24 Paragraph 16 pleads that Mr Morris resigned from the company and thereafter, whilst still a director of the plaintiff, entered into negotiations to build swimming pools at Beckenham and Bunbury. Mr Morris knows all about that. I can say that because of his affidavits. He built the pool for the Body Club at Beckenham but he says he had an oral agreement with Mr Rapoff that as from the first or second week in November 1998
(Page 11)
- he was free to enter into his own contracts.
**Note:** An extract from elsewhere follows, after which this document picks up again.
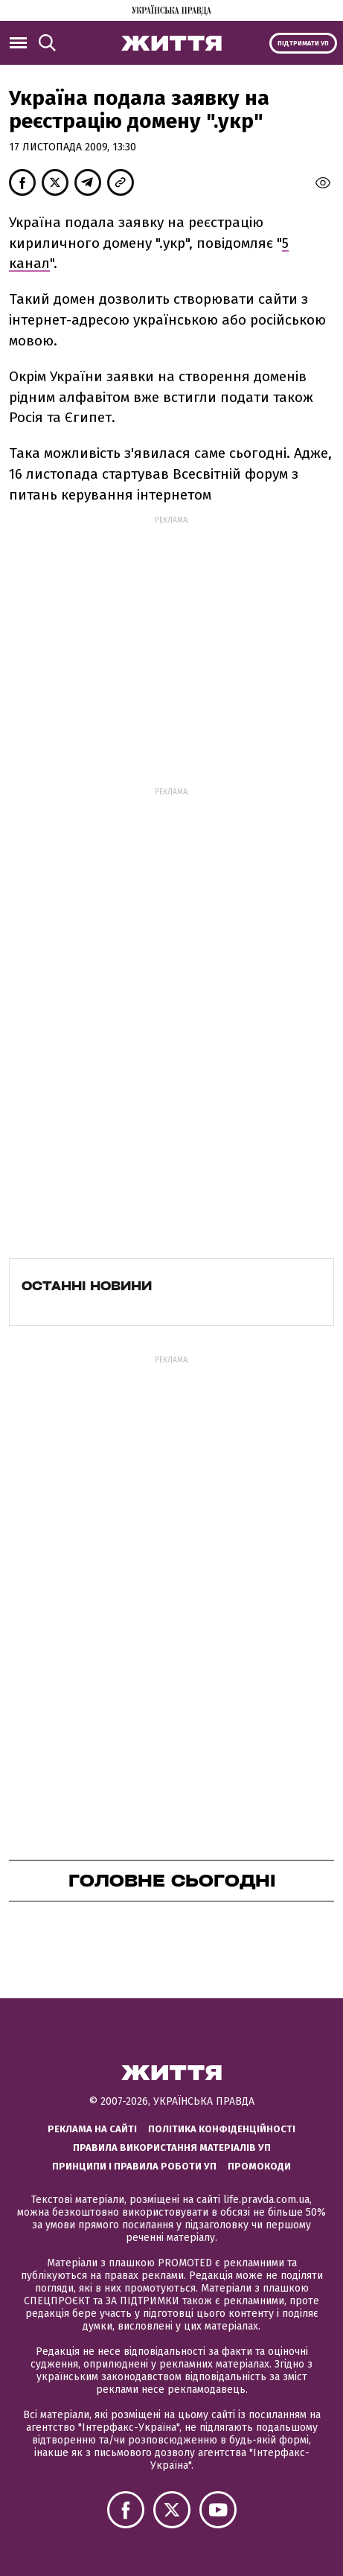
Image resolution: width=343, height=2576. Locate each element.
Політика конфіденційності (221, 2129)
He also would be able to say whether he built a swimming pool at Bunbury and, if so, whether he built it for GC Constructions or for another company. As I understand his case, he built that pool as a subcontractor for Broad Constructions. He would also be able to say whether he entered into a contract to build a swimming pool at Mr Grisbrook's residence. As I understand his case, he did not. The same comments can be made for the rest of the pleading. It was a perfectly adequate pleading for Mr Morris to have responded to. Whatever its technical defects, Mr Morris has first-hand knowledge of the key material facts pleaded against him and was in a position to plead a meaningful defence, and any solicitor could have done that based on the information given in his affidavits. For all these reasons I decline to give leave to allow this application to be brought out of time. This application will be dismissed.